The planet logged its third hottest year on record in 2025, extending an unprecedented streak of extreme heat with no relief expected in 2026, according to leading US researchers and EU climate monitors announced Wednesday.
2025 was the third hottest year ever recorded.

The planet logged its third hottest year on record in 2025, extending an unprecedented streak of extreme heat with no relief expected in 2026, according to leading US researchers and EU climate monitors announced Wednesday.

The last 11 years have now been the warmest ever recorded, with 2024 claiming the top spot and 2023 in second place, data from the EU’s Copernicus Climate Change Service and Berkeley Earth, a California-based non-profit research organization, revealed.

In a troubling milestone, global temperatures exceeded 1.5°C above pre-industrial levels for the first time when averaged over the past three years, Copernicus reported in its annual assessment.

“The warming spike observed from 2023-2025 has been extreme, and suggests an acceleration in the rate of the Earth’s warming,” Berkeley Earth stated in its separate analysis.

Paris agreement targets under threat

These findings cast a shadow over the landmark 2015 Paris Agreement, which commits nations worldwide to limiting warming to well below 2°C while pursuing efforts to cap it at 1.5°C – a threshold scientists consider crucial for avoiding catastrophic climate consequences.

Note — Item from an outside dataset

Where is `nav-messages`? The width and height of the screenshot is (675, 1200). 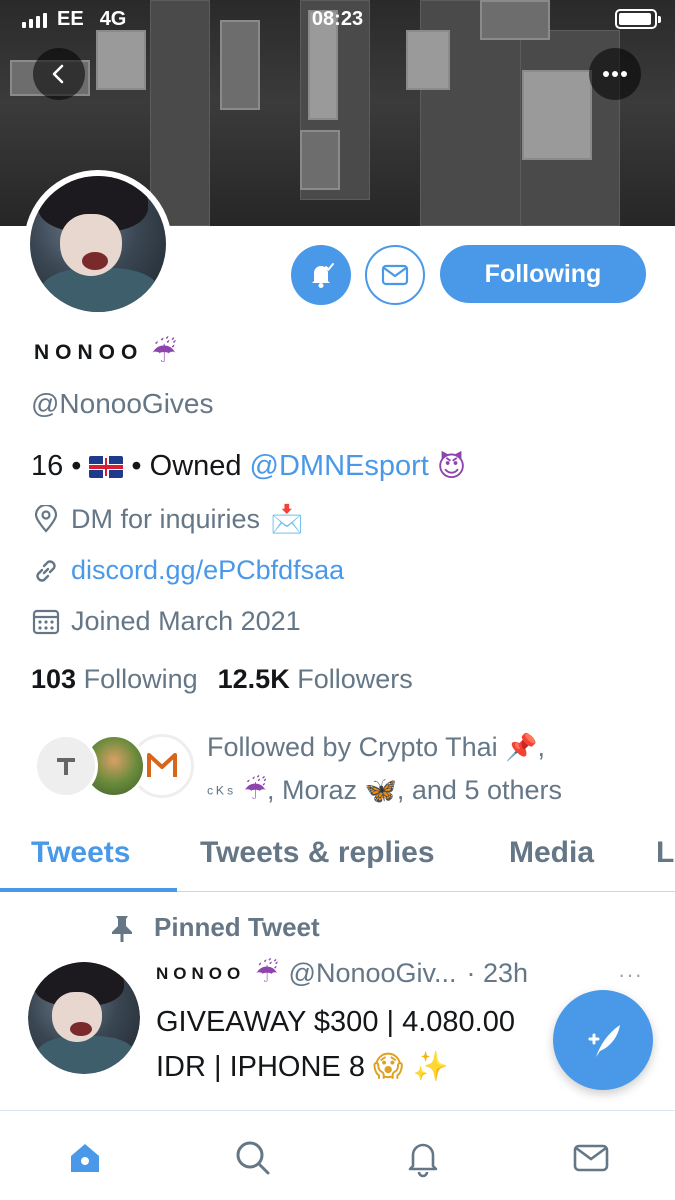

UN Secretary-General Antonio Guterres warned in October that breaching the 1.5°C limit was “inevitable,” though he emphasized the world could minimise this overshoot period by rapidly reducing greenhouse gas emissions.

Copernicus projects the 1.5°C threshold “could be reached by the end of this decade – over a decade earlier than predicted.”

Global impact by the numbers

Temperatures in 2025 averaged 1.47°C above pre-industrial levels – just marginally cooler than 2023’s 1.47°C – following 2024’s record-breaking 1.6°C, according to EU climate data.

The human impact was staggering: approximately 770 million people experienced record-warm annual conditions in their regions, while no location on Earth recorded a record-cold annual average, Berkeley Earth reported.

Both polar regions felt the heat intensely – Antarctica experienced its warmest year on record, while the Arctic logged its second-hottest year, Copernicus data showed.

An AFP analysis of Copernicus data revealed that Central Asia, the Sahel region, and northern Europe all experienced their hottest years on record in 2025.

No respite expected in 2026

Climate experts from both Berkeley Earth and Copernicus warned that 2026 offers little hope for cooling.

“If the warming El Niño weather phenomenon appears this year, this could make 2026 another record-breaking year,” Carlo Buontempo, director of the Copernicus Climate Change Service, told AFP.

Buontempo emphasised the relentless nature of the warming trend: “Temperatures are going up. So we are bound to see new records. Whether it will be 2026, 2027, 2028 doesn’t matter too much. The direction of travel is very, very clear.”

Berkeley Earth projects 2026 will likely mirror 2025’s extreme conditions, “with the most likely outcome being approximately the fourth-warmest year since 1850.”

Emissions fight falters

The alarming temperature data emerges amid stalling efforts to reduce greenhouse gas emissions—the primary driver of climate change – across developed nations.

US emissions climbed last year, ending a two-year decline streak as harsh winters and artificial intelligence expansion drove energy demand higher, the Rhodium Group think tank reported Tuesday.

Meanwhile, emission reduction efforts have slowed significantly in major European economies including Germany and France.

Adding to concerns about US climate policy, President Donald Trump announced plans to withdraw the United States – the world’s second-largest polluter after China – from the foundational UN climate treaty.

Scientists point to additional warming factors

“While greenhouse gas emissions remain the dominant driver of global warming, the magnitude of this recent spike suggests additional factors have amplified recent warming beyond what we would expect from greenhouse gases and natural variability alone,” explained Berkeley Earth chief scientist Robert Rohde.

The organisation highlighted how international maritime regulations requiring cleaner ship fuel since 2020 may have inadvertently contributed to warming. By reducing sulfur dioxide emissions, which create sunlight-reflecting aerosols, these environmental improvements may have removed a cooling effect on global temperatures.